(Stored data entries)
==================================================

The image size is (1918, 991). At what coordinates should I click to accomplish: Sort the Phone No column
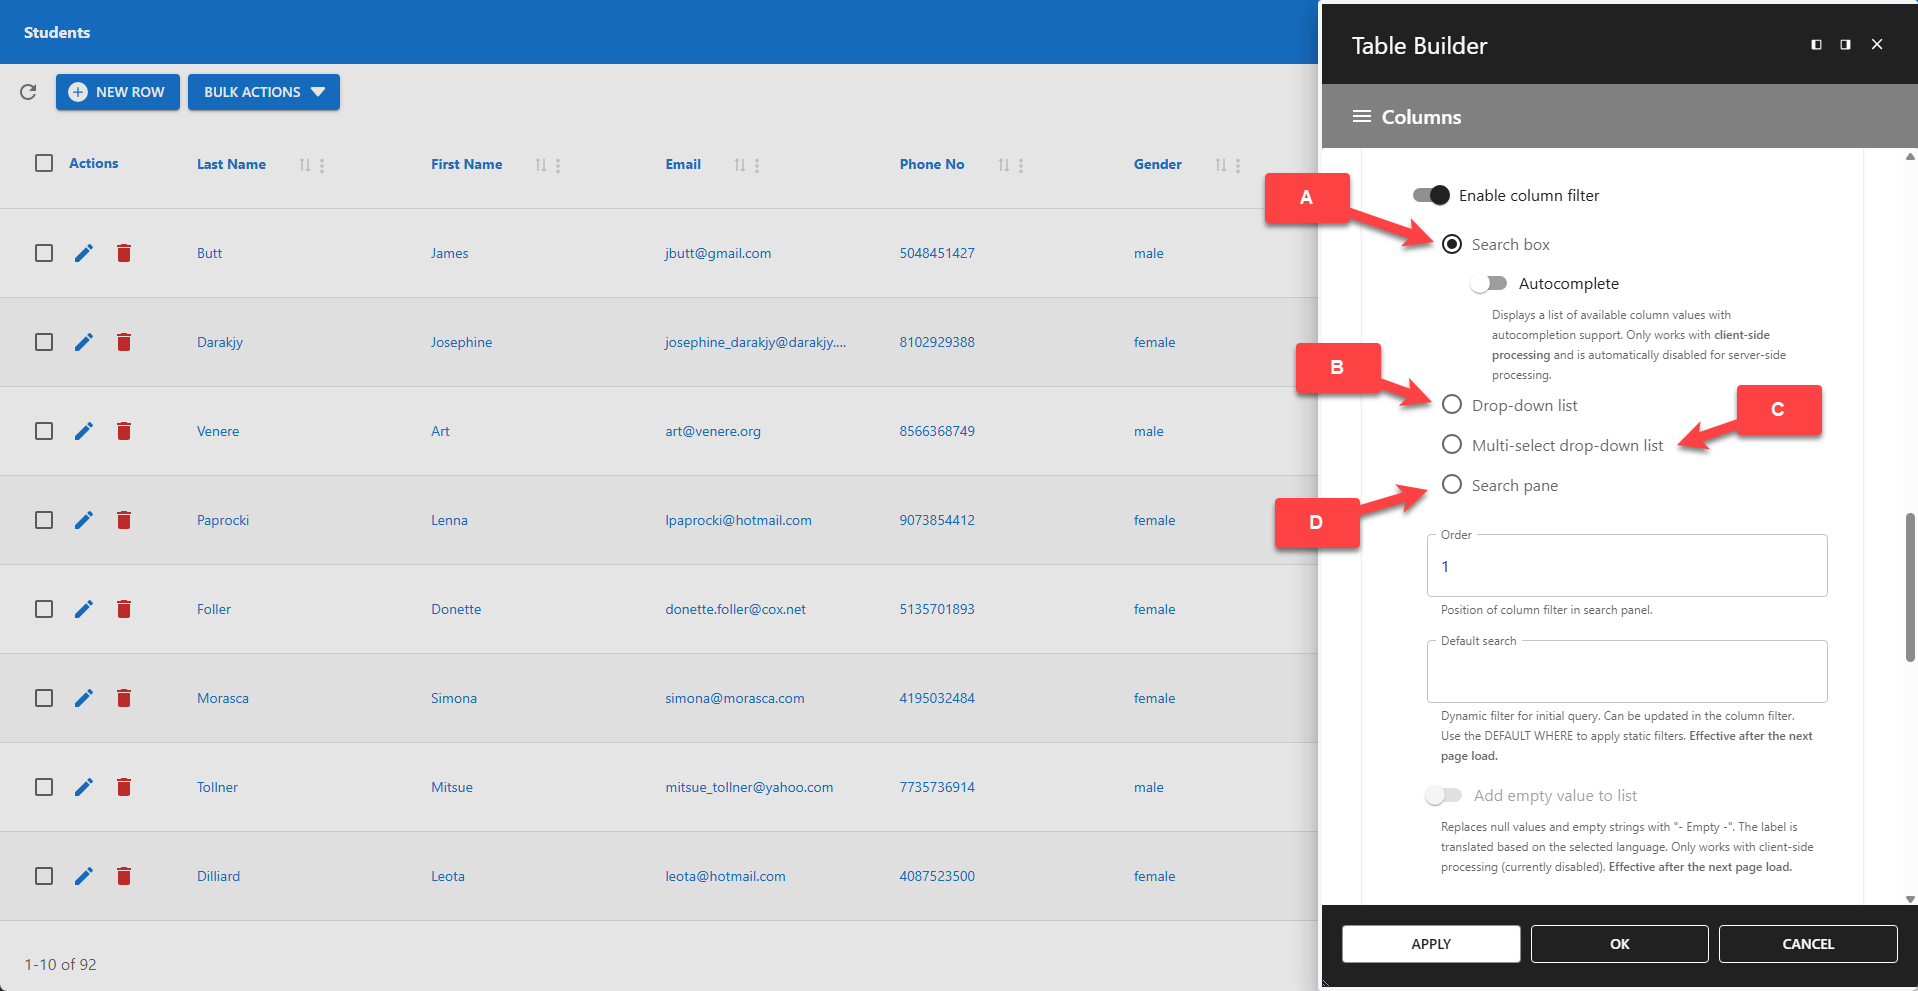1005,164
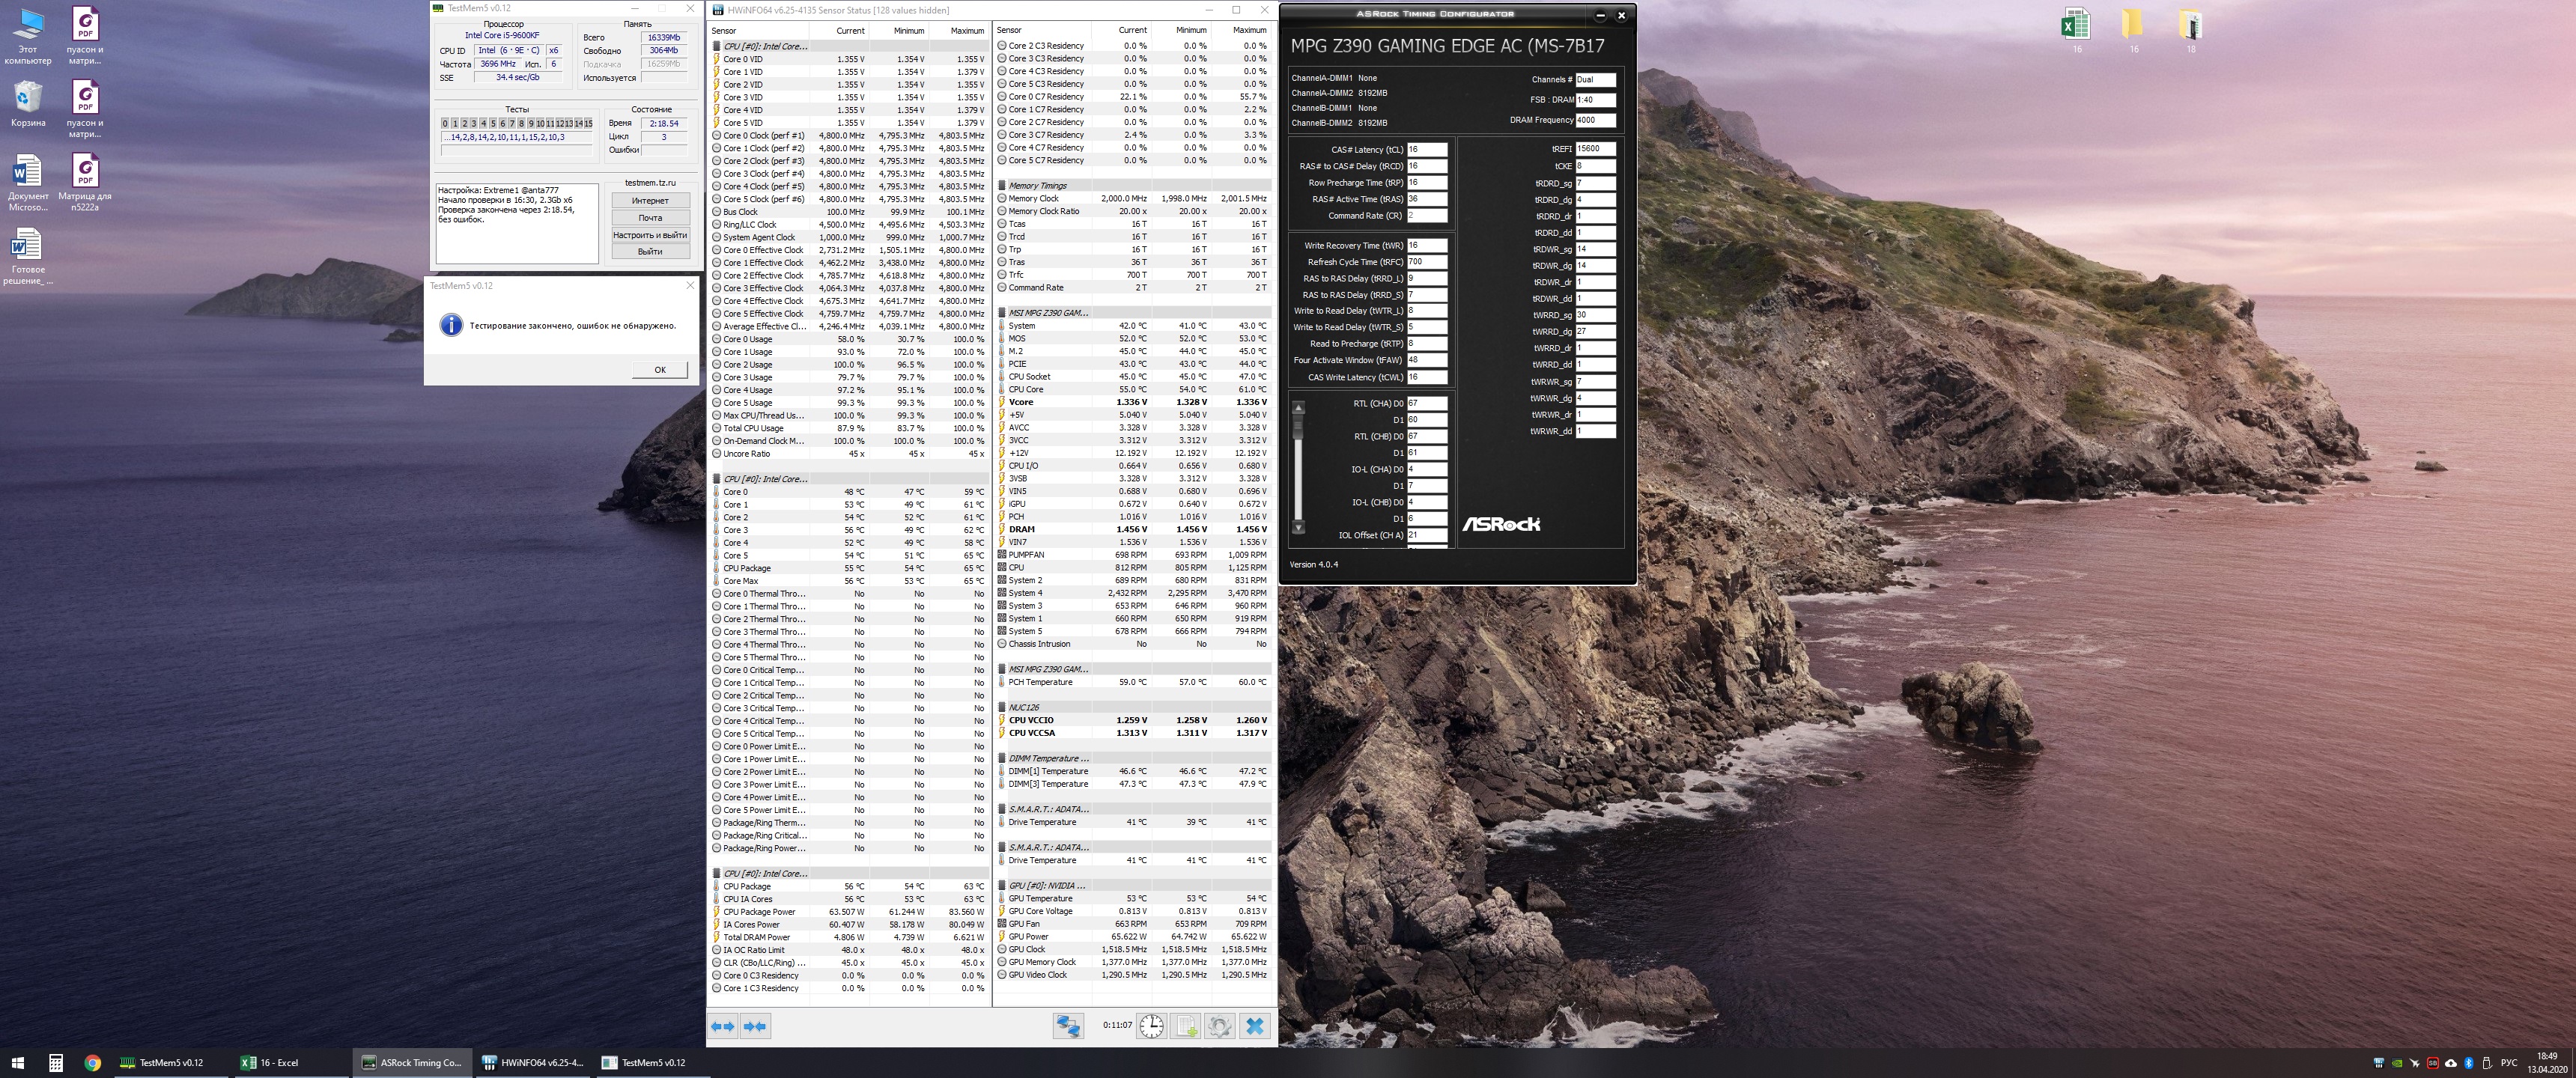The height and width of the screenshot is (1078, 2576).
Task: Open Chrome from the taskbar
Action: click(x=92, y=1063)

==================================================

* **What to work on**:
Line by line, print the records above exactly, skipping each picture.

* **Output for this exercise**:
The image size is (1918, 991). At what coordinates should I click to accomplish: Sort the Phone No column
1005,164
The height and width of the screenshot is (1078, 2576).
Task: Open Chrome from the taskbar
Action: click(x=92, y=1063)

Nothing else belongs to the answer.